This week’s Bookshelf is about a historical novel on the mother of modern nursing and the latest news on the Decatur Book Festival.
Healing touch. Florence Nightingale is like Calamity Jane and Johnny Appleseed — a real person who’s been so heavily mythologized over the years that she seems more like a cartoon character than the complex, full-blooded person she once was. I have to admit, my knowledge of her was limited to what I learned as a child: She blazed the trail for modern nursing practices, and her nickname was Lady of the Lamp because she carried a lamp on her late-night visits to the bedsides of injured soldiers.
That alone justifies her legendary status and appears to be true, but Nightingale was so much more than that, according to “Flight of the Wild Swan,” (Bellevue Literary Press, $18.99), a new historical novel by Melissa Pritchard.

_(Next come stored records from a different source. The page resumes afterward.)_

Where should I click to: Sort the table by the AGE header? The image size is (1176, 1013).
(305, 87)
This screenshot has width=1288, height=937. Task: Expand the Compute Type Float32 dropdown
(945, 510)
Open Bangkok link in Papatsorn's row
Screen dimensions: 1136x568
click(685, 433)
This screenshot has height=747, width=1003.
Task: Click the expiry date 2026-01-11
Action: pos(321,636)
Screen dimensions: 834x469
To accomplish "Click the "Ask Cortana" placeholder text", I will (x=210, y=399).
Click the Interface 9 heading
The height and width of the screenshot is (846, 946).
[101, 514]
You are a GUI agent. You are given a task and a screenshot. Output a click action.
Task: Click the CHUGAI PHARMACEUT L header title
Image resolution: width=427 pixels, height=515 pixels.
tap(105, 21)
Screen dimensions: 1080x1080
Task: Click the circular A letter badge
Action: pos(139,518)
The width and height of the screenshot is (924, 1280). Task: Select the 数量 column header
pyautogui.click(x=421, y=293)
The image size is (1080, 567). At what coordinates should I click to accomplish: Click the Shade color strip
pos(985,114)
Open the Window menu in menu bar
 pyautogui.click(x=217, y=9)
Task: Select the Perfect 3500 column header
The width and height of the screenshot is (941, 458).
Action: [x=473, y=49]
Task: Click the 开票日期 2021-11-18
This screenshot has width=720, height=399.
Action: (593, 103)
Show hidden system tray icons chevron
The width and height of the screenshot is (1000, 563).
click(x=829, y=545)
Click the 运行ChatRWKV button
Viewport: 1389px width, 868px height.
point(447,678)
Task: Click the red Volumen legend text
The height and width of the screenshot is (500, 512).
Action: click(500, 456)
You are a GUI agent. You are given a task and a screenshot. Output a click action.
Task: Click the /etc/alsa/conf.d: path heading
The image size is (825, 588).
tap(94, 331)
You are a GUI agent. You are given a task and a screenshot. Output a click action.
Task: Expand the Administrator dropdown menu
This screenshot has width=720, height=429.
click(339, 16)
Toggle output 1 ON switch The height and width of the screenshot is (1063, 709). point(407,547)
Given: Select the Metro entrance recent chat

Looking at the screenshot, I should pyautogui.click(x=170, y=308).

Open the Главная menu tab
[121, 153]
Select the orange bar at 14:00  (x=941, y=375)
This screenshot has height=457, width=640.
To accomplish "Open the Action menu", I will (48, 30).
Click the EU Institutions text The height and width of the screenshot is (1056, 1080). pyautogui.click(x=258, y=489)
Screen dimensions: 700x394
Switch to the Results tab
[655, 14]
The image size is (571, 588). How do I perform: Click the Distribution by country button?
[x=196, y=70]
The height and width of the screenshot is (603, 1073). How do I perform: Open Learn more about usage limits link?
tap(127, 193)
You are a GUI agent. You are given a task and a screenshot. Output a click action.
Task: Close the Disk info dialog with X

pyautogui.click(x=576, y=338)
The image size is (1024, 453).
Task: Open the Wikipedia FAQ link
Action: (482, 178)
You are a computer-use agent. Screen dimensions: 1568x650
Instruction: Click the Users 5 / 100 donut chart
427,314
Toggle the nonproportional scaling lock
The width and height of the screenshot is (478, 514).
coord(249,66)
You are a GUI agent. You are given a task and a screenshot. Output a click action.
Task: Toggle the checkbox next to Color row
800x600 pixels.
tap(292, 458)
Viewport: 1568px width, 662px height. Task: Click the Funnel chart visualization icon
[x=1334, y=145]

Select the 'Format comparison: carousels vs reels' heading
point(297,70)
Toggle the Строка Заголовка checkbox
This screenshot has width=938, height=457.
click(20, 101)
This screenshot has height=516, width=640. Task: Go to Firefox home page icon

First a word about Pritchard: A celebrated author of a couple dozen novels and short story collections, she was an English professor at Arizona State University when she got a three-month fellowship to the Carson McCullers Center in Columbus in 2016. She was there to write, but little did she know she’d walked into the plot of a Hallmark movie. Two weeks after she arrived she met urologist Dr. Philip Schley and never left. They married in September 2020.
Pritchard’s account of Nightingale is an addictive read that paints her not as the ethereal and saintly caregiver one might imagine, but as a fiercely intelligent, highly motivated feminist who resisted the pressures of Victorian society, a persistent romantic suitor and her well-to-do parents to marry and raise a family. In Pritchard’s account, it took Nightingale suffering a bout of depression until her parents were finally convinced to let her follow her passion and attend nursing school.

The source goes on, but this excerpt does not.